Limitations & Future Work

  • Dependence on Depth Map Quality: Parallax warping requires per-pixel depth for every source view (using two-stage refinement). Poor depth estimation leads to erroneous supervision; the paper places depth refinement details in the appendix without fully discussing failure modes.
  • Acquisition of Curvature/Geometric Features: Trajectory optimization requires calculating curvature on the object surface, implying the need for an initial geometric proxy. In extremely sparse or textureless scenes, curvature estimation itself might be inaccurate, posing a "chicken-and-egg" risk.
  • High Number of Hyperparameters: There are many constraints/weights (\(\alpha,\beta,\epsilon,\delta,v_{\min},\kappa_{\min},\lambda_d\)).
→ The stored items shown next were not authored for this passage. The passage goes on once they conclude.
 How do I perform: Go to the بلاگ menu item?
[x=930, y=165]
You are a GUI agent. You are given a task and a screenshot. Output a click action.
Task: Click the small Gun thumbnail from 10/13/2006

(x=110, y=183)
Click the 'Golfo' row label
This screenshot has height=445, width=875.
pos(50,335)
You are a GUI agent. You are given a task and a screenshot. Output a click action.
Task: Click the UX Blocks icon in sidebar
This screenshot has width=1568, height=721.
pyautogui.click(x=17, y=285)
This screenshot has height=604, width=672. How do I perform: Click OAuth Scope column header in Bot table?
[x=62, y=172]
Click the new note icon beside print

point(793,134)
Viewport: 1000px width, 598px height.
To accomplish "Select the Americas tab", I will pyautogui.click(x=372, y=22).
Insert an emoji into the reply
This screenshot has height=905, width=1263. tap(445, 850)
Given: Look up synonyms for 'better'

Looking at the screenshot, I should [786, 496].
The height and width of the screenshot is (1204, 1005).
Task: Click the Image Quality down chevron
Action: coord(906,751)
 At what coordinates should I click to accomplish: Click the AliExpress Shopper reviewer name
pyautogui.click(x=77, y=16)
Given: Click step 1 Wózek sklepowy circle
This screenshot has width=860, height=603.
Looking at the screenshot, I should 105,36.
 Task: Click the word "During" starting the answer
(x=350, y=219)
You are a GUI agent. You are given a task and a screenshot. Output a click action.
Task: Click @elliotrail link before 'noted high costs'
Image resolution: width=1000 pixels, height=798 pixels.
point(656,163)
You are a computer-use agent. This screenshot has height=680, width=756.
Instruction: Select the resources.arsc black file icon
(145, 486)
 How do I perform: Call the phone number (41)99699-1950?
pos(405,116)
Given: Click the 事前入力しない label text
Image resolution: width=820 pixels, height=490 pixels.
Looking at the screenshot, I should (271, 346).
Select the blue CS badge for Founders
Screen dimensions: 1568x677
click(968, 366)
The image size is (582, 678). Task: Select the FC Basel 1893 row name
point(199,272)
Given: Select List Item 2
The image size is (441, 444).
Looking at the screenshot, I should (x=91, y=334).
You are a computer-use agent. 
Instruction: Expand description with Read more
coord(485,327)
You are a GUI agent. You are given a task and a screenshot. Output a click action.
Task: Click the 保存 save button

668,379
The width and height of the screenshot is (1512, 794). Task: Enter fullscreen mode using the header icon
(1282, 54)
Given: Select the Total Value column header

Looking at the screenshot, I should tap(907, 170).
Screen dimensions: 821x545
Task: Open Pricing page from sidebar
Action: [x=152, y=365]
A systematic analysis of cross-dataset robustness and tuning costs is not provided.
  • Future Directions: Jointly optimizing depth and trajectories or using learned visibility/confidence instead of manual z-buffer tolerances could further reduce reliance on depth priors.
  • vs. Reprojection/Warping Methods (e.g., SparseNeRF, SCGaussian): These generate pseudo-labels without considering "where they are placed or how they are connected." This paper points out that these factors determine reconstruction quality and explicitly optimizes the trajectory for "high curvature coverage + smoothness."
  • vs. Depth-prior Sparse Methods (DNGaussian, SparseGS): These rely on pre-trained depth for regularization. This paper uses depth for parallax warping to synthesize novel views and adds curvature-aware trajectory planning. The two are complementary, and this method acts as a plugin for such backbones.
  • vs. Active View Selection / NeRF Active Learning: Shared logic (deciding where to look next), but this paper applies it to pseudo-label generation for sparse 3DGS, providing quantifiable geometric criteria for curvature coverage and trajectory smoothness.

Rating

  • Novelty: ⭐⭐⭐⭐⭐ First to quantify two geometric implicit biases of sparse 3DGS and convert them into a trajectory optimization objective; the perspective is novel and self-consistent.
  • Experimental Thoroughness: ⭐⭐⭐⭐ Covers 5 datasets, multiple training ratios, plug-and-play validation, and ablations, though depth failure modes and hyperparameter robustness are less analyzed.
  • Writing Quality: ⭐⭐⭐⭐ Logical flow from controlled experiments to method derivation is clear; formulas are complete; some implementation details are relegated to the appendix.
  • Value: ⭐⭐⭐⭐⭐ A model-agnostic plug-and-play module that provides direct gains for 3DGS in high-frequency practical sparse-view scenarios.